(Entries taken from a collection)

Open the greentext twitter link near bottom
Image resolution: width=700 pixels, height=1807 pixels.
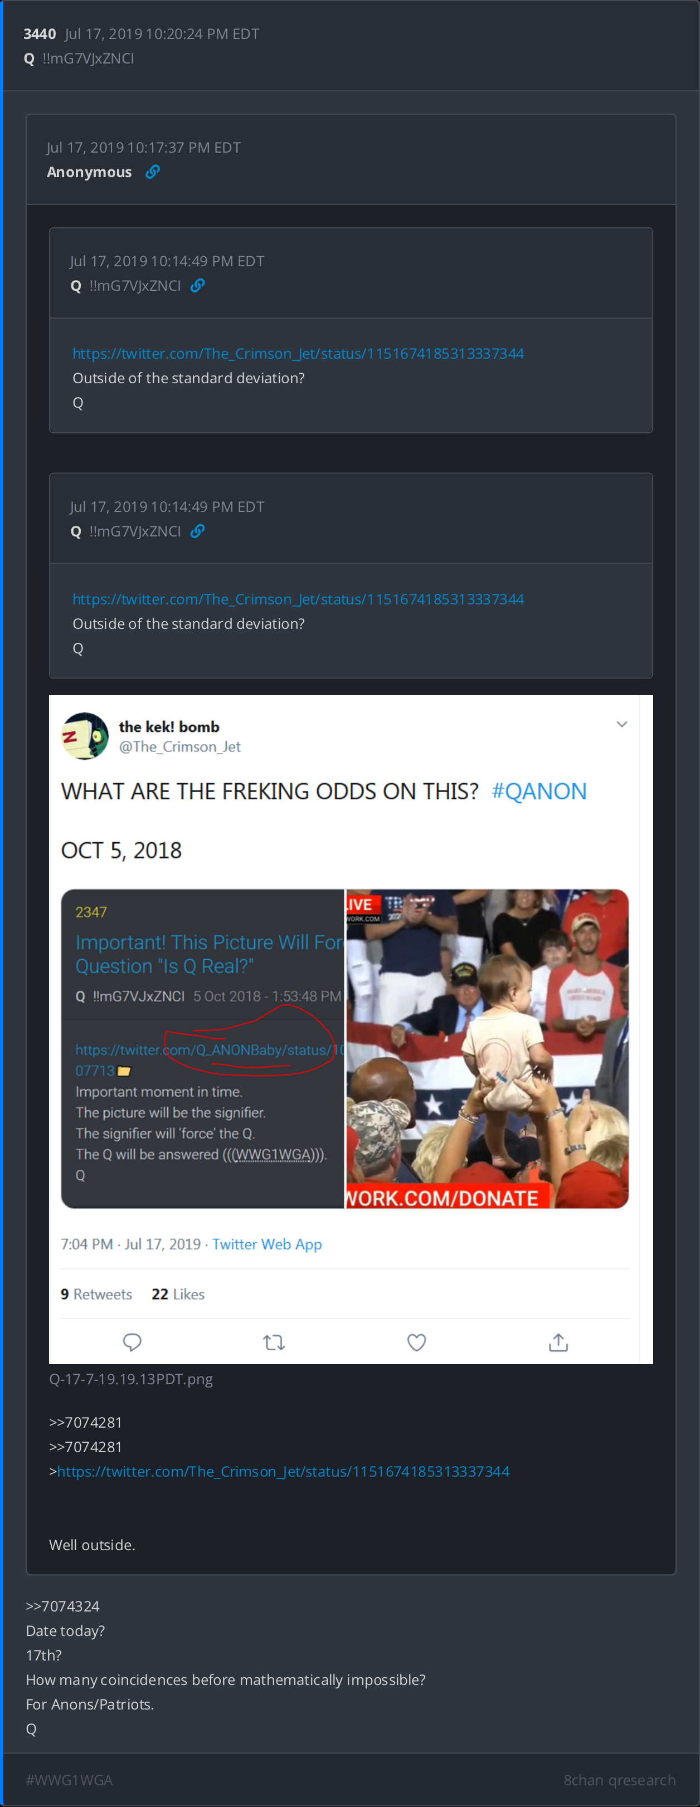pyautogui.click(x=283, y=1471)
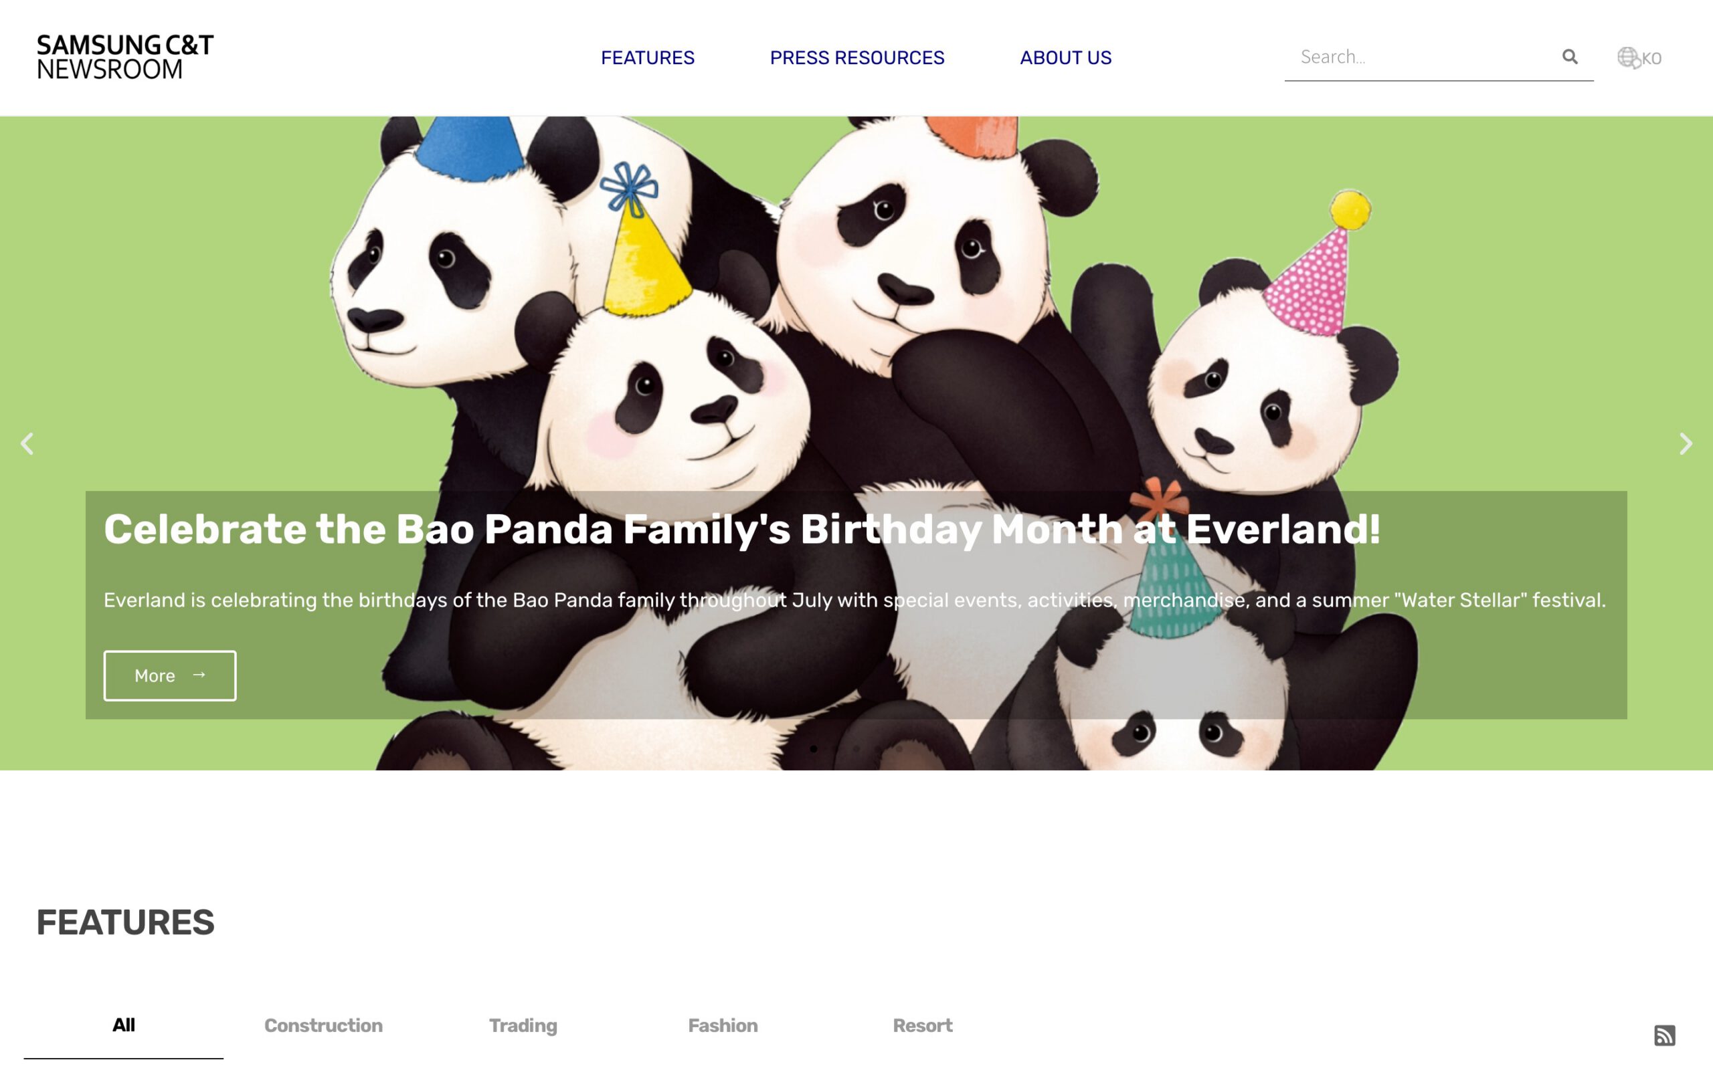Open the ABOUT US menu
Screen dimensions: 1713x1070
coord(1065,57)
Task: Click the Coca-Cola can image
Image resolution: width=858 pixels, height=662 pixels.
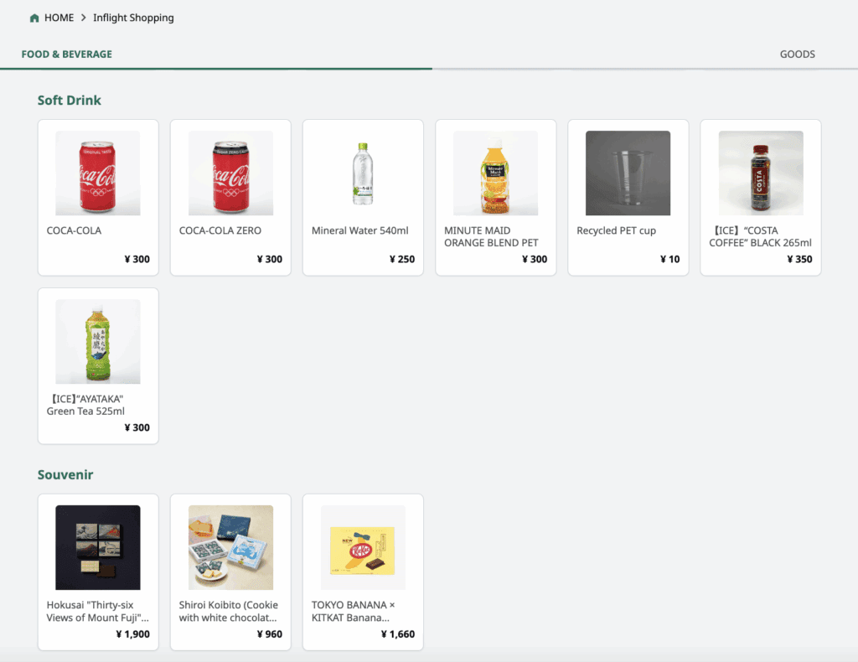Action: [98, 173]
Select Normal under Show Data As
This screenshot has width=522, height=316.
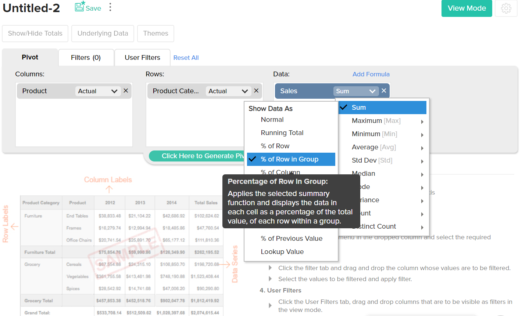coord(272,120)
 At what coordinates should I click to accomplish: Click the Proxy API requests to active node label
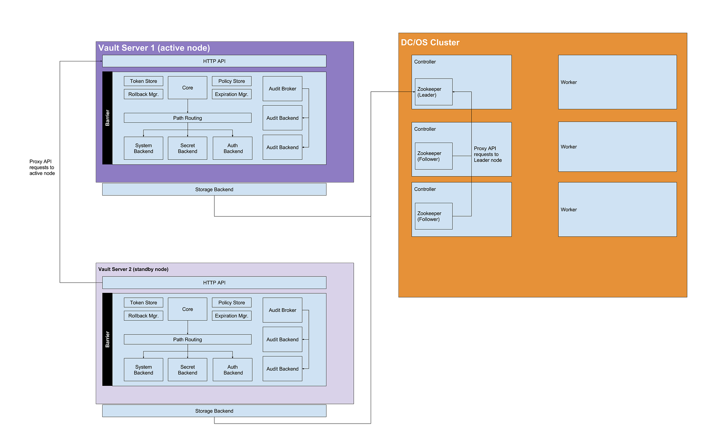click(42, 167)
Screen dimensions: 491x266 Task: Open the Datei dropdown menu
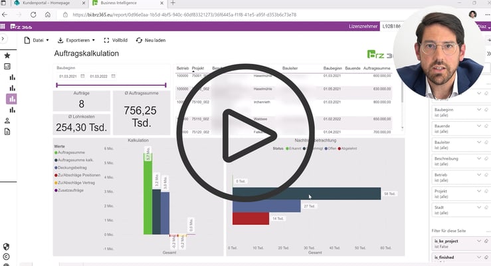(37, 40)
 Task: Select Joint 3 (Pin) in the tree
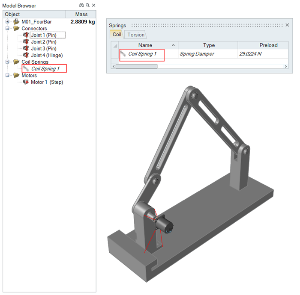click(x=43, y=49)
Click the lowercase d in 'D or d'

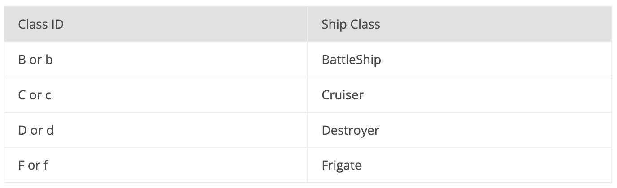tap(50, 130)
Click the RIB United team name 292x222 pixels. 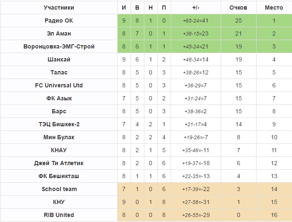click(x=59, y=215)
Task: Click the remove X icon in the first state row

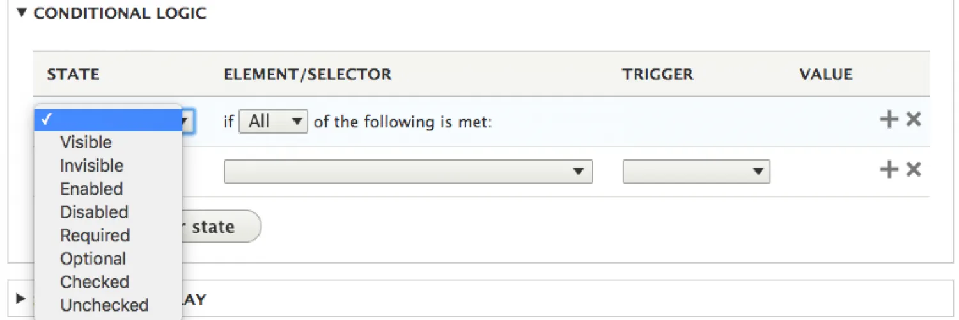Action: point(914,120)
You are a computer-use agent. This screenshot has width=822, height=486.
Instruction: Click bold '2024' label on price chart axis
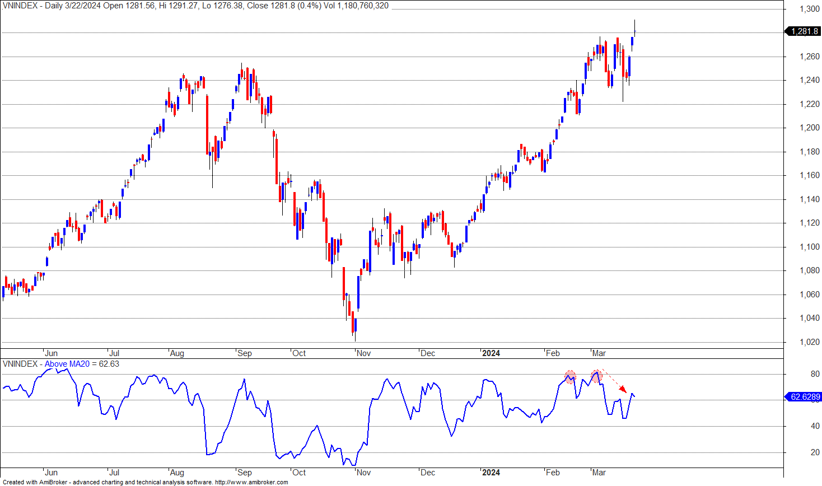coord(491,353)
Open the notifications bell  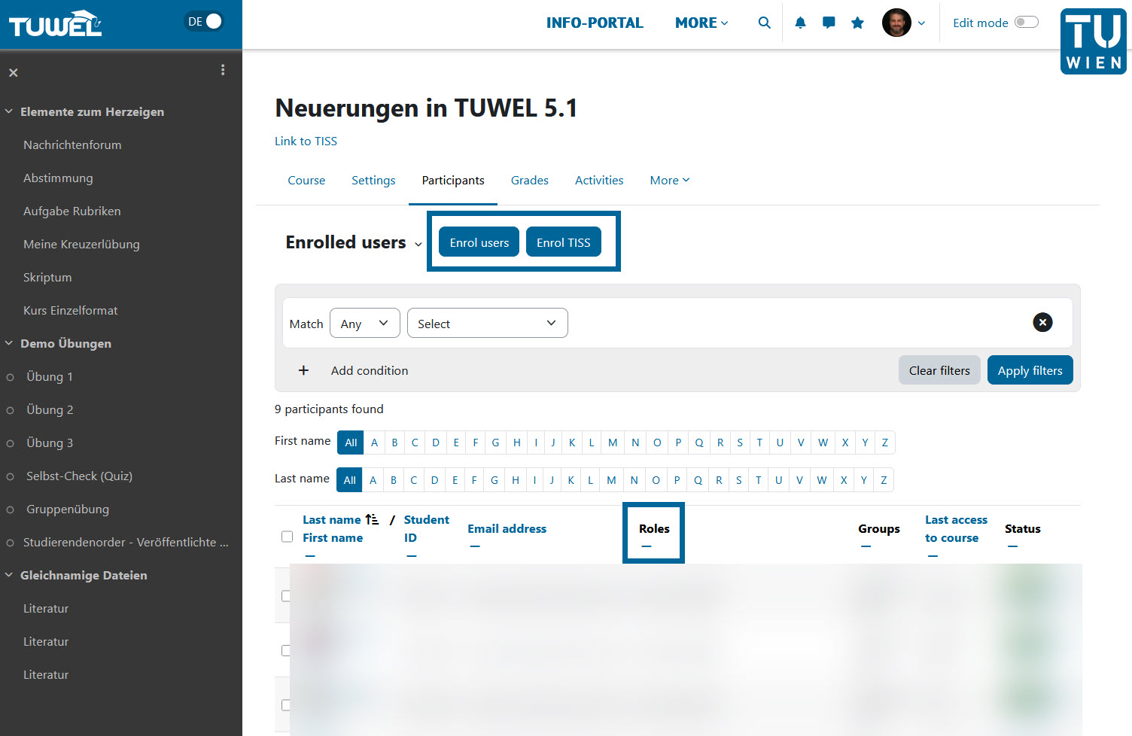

> [Your instructions] Say again, word for word, every line from the one with "You are a computer-use" through the last line of the data above, minus the pictures.

> [Answer to this task]
You are a computer-use agent. This screenshot has width=822, height=486.
Instruction: Click bold '2024' label on price chart axis
coord(491,353)
Open the notifications bell  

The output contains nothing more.